Papa francesco con un bambino disabile durante un'udienza generale in piazza San Pietro (Foto Sir)

All'udienza oggi, tra i 13 mila fedeli presenti, più di 350 persone tra malati di Sla, accompagnati dai loro familiari e volontari di Aisla (Associazione italiana Sclerosi laterale amiotrofica). Una «prima volta» in piazza San Pietro, organizzata in vista della Giornata mondiale sulla Sla che si celebra ogni anno il 21 giugno per portare l’attenzione su una malattia che colpisce circa 450mila persone in tutto il mondo. In piazza anche una delegazione dell'ospedale pediatrico Meyer di Firenze.

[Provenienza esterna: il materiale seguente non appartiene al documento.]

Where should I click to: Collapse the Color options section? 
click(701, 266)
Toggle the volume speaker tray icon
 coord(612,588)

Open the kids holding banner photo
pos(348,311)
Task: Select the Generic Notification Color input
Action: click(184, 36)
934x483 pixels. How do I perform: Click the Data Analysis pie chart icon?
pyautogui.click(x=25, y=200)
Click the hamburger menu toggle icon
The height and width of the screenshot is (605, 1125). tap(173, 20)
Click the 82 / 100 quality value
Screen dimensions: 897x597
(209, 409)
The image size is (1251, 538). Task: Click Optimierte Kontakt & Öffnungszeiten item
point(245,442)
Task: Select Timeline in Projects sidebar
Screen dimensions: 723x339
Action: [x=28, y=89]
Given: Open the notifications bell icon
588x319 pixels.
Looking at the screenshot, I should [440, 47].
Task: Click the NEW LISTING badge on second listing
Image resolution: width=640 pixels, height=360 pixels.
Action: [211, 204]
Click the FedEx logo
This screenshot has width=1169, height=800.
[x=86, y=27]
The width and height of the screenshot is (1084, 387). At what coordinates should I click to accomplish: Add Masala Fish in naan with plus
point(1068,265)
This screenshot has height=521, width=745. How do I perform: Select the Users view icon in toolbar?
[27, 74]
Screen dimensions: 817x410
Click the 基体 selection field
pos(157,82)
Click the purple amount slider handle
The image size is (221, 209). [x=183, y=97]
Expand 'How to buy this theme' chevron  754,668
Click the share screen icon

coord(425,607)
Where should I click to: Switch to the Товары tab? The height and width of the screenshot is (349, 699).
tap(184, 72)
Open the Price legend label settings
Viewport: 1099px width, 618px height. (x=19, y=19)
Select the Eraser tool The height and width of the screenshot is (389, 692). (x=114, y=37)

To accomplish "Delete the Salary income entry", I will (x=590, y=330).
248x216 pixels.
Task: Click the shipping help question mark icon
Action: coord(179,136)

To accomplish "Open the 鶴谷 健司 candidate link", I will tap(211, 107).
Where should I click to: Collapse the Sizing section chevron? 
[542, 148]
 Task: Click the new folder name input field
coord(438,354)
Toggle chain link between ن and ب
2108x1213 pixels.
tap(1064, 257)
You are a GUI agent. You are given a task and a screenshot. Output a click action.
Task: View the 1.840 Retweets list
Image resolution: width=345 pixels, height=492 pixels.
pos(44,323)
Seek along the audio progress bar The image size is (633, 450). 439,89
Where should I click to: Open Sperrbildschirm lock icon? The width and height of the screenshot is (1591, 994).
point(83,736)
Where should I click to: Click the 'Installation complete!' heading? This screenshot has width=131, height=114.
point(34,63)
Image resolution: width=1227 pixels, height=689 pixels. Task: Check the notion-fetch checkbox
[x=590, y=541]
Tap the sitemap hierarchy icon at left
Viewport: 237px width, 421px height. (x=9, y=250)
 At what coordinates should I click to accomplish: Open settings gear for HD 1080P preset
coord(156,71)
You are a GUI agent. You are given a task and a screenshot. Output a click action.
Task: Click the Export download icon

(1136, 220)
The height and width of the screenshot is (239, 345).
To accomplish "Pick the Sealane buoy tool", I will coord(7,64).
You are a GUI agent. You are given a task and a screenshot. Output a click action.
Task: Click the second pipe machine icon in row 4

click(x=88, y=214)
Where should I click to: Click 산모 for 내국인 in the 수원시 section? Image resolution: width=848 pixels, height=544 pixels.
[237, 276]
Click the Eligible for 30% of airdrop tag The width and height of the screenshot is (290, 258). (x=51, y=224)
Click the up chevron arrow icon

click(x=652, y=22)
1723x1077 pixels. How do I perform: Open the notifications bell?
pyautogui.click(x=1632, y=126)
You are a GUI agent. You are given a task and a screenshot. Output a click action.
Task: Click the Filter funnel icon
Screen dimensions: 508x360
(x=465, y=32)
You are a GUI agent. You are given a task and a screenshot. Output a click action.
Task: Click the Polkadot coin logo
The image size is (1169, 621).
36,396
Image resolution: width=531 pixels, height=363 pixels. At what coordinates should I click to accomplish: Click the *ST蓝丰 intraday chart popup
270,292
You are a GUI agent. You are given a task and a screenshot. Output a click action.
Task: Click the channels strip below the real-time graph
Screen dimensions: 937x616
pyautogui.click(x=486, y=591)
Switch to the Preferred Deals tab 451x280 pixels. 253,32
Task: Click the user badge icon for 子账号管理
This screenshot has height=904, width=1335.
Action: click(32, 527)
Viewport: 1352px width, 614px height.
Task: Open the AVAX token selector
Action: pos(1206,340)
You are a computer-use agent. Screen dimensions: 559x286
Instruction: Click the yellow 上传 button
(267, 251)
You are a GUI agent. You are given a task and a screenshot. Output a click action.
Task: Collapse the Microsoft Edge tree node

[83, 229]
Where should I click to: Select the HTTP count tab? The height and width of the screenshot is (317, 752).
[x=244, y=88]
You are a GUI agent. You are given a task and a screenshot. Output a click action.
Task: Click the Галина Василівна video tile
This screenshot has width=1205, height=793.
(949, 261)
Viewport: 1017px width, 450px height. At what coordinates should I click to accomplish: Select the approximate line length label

Niente nella Bibbia è banale. «Nella Bibbia i comandamenti non vivono per sé stessi, ma sono parte di una relazione, quella dell'alleanza fra Dio e il suo popolo», ha spiegato Francesco citando l'Esodo, in cui si legge: «Dio pronunciò tutte queste parole». «Niente nella Bibbia è banale», ha sottolineato il Papa: «Il testo non dice: ‘Dio pronunciò questi comandamenti', ma ‘queste parole'. La tradizione ebraica chiamerà sempre il Decalogo ‘le dieci Parole'. E il termine ‘decalogo' vuol dire proprio questo. Eppure hanno forma di leggi, sono oggettivamente dei comandamenti». «Che differenza c'è fra un comando e una parola?», ha chiesto il Papa ai 13mila presenti oggi in piazza San Pietro: «Il comando - la risposta - è una comunicazione che non richiede il dialogo. La parola, invece, è il mezzo essenziale della relazione come dialogo. Dio Padre crea per mezzo della sua parola, e il Figlio suo è la Parola fatta carne». «L'amore si nutre di parole, e così l'educazione o la collaborazione», ha detto Francesco: «Due persone che non si amano, non riescono a comunicare. Quando qualcuno parla al nostro cuore, la nostra solitudine finisce». «Riceve una parola, si dà la comunicazione», ha proseguito a braccio: «e i comandamenti sono parole di Dio, Dio si comunica in queste dieci parole e aspetta la nostra risposta».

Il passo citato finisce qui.